The Hunt for the Voyavoi

I have known date palms or members of the genus Phoenix as Arabian plants, from the dry sand dunes of the Middle East and South Asia. So when I learned that there was a native Philippine date palm, I became obsessed to find it and eventually include in my thesis. After all, date palms are popular garden plants and it being a member of the palm family means that it is very ornamental worthy. I was in luck because there has been a specimen of Philippine date palm standing alone in the UP university avenue. Turned out I have been seeing the palm since I was in college. It is small and quite attractive judging from that lone palm. so I got intrigued and researched more about the native Phoenix.

The Philippine date palm is Phoenix loureiroi var. loureiroi. It is locally called voyavoi, especially by the Ivatans of Batanes, where it could only seen in the Philippines (though some variants exist in Taiwan and some parts of China mainland). In Batanes, wild specimens could still be found in abundance in 2 smaller of 3 Batanes Islands, Sabtang and Itbayat. In the largest island, Batan, the voyavoi population was reduced to a few isolated patches. What was more interesting is that the palm's cultural use in a local craft, they weave articles of clothing (specifically their rain and sun protection) from the leaves of the palm. The famed Ivatan vakul (women's headdress) and the kanayi (mail raincoat) are made from dried voyavoi leaves.

After seeing the UP Diliman specimen, I have longed to spot other grown specimens near Manila but to no avail. Other than a few juvenile seedlings in collectors' gardens, the voyavoi was quite elusive to see in the metro. I have heard from someone that a patch was grown in Manila Memorial Park in Paranaque but have not confirmed it. Another plant collector told me that the said park do have impressive palm collections but the phoenix being described was probably the common pygmy date palm, Phoenix roebellenii. I became desperate in spotting more samples of the voyavoi. It seemed that the only way to spot more voyavoys is to go to the source itself, Batanes.

When I finally got the chance to actually go north and hunt for my elusive voyavois, I chose Sabtang as the destination of choice to see the wild specimens (after some inquiry with Professor Maribel Agoo who studied the voyavois extensively). It would be an easier choice than Itbayat, because Sabtang would involve a shorter 45 minute boat ride than the 3 hours for Itbayat. It was the wisest decision I made as the sea was not forgiving in this part of the Philippines.

When I finally reached the island, spotting the palm was not a problem. At first they were sparse coming from the beach but when the elevation went up, one by one single clumps came into view. From clumps they turned into big clusters and eventually, a whole hill was fully covered by the voyavois, very impressive indeed. You could say that the palm could be considered a dominant flora in the landscape.
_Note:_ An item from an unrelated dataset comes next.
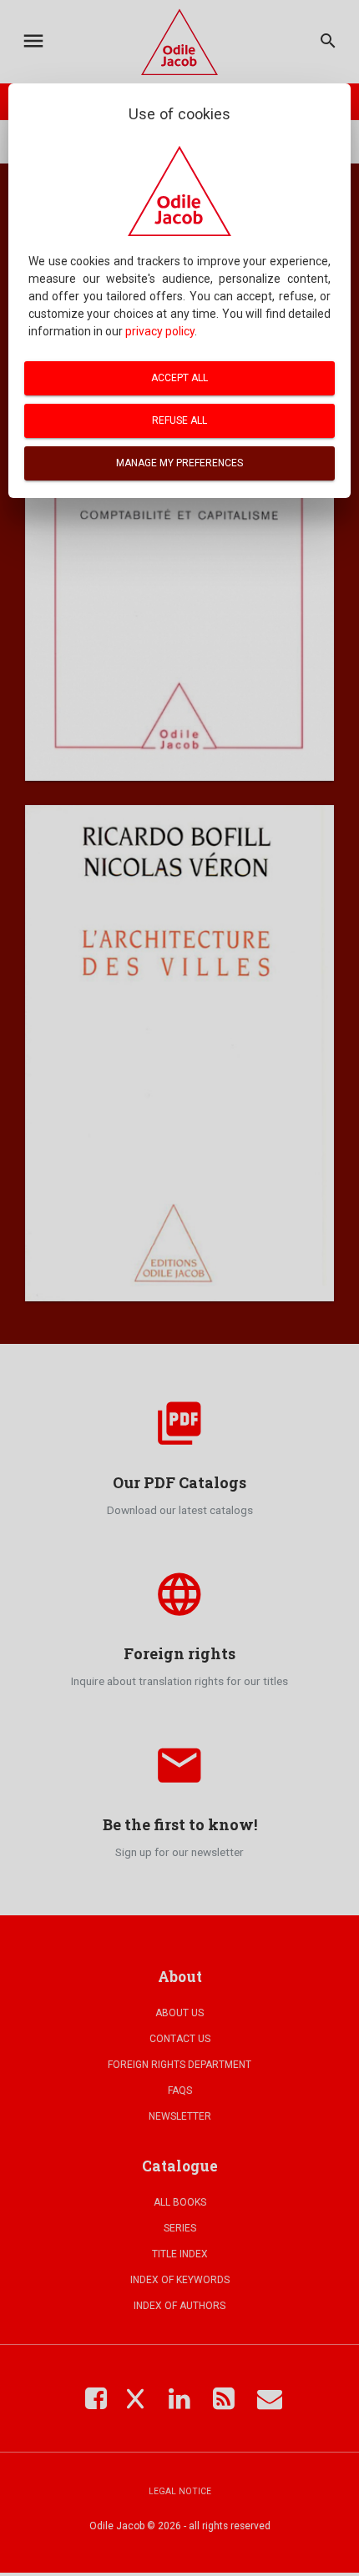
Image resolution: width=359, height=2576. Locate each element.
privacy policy (160, 331)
But even with the visible abundance, the plant could be easily considered threatened if we look at the bigger picture.

Prof Agoo said that most of the Batanes land are quickly being transformed into grazing areas for cattle. Thus patches of vegetation are being burned to make way for cattle food - grass. Though burning also benefits the voyavois, which clears up their growing areas (the voyavois are said to survive the burning). But the small seedlings of the palm are easily trampled by the grazing cows and carabaos, thus killing the wildlings.

If we are to look at a map of Batanes Islands, Batan Island lies physically between Sabtang and Itbayat Islands. But the much more populated Batan Island has much lesser voyavoi existence. Most of Batan Island is visibly grazing land already, though some old Ivatans said that there are still some voyavois growing in isolated areas. I personally saw one growing wild in a field, only one. So the plight of the voyavoi in Batan might eventually happen to Sabtang and Itbayat if not checked and protected.

As for me I got what i came for, the pictures of this magnificent Philippine palm growing wild. I carefully took pics of full grown specimens and its fruits and flowers. It is a shame the palm is not yet being cultivated. It could give the introduced oliva or Cycas revoluta (native to Okinawa, Japan, not the Philippines) a run for its landscape money.

P.S. The art of vakul and kanayi weaving among Ivatans are said to be slowly dying because the newer Ivatan generation are not anymore familiar with the use of these articles, thus the cultural importance of the voyavois among the Ivatans is in jeopardy. The remaining weavers are said to rely more now on the need of tourists for vakul and kanayi souvenirs. The art and thus the plant hang by a thread, held in place by a very small demand.

1 comment:

Burn Gutierrez said...

Very interesting! I also remember having around 10 buyaboy trees as "patoto" (boundaries) in our small farm in Batangas. Great information to treasure, bro! Keep it up!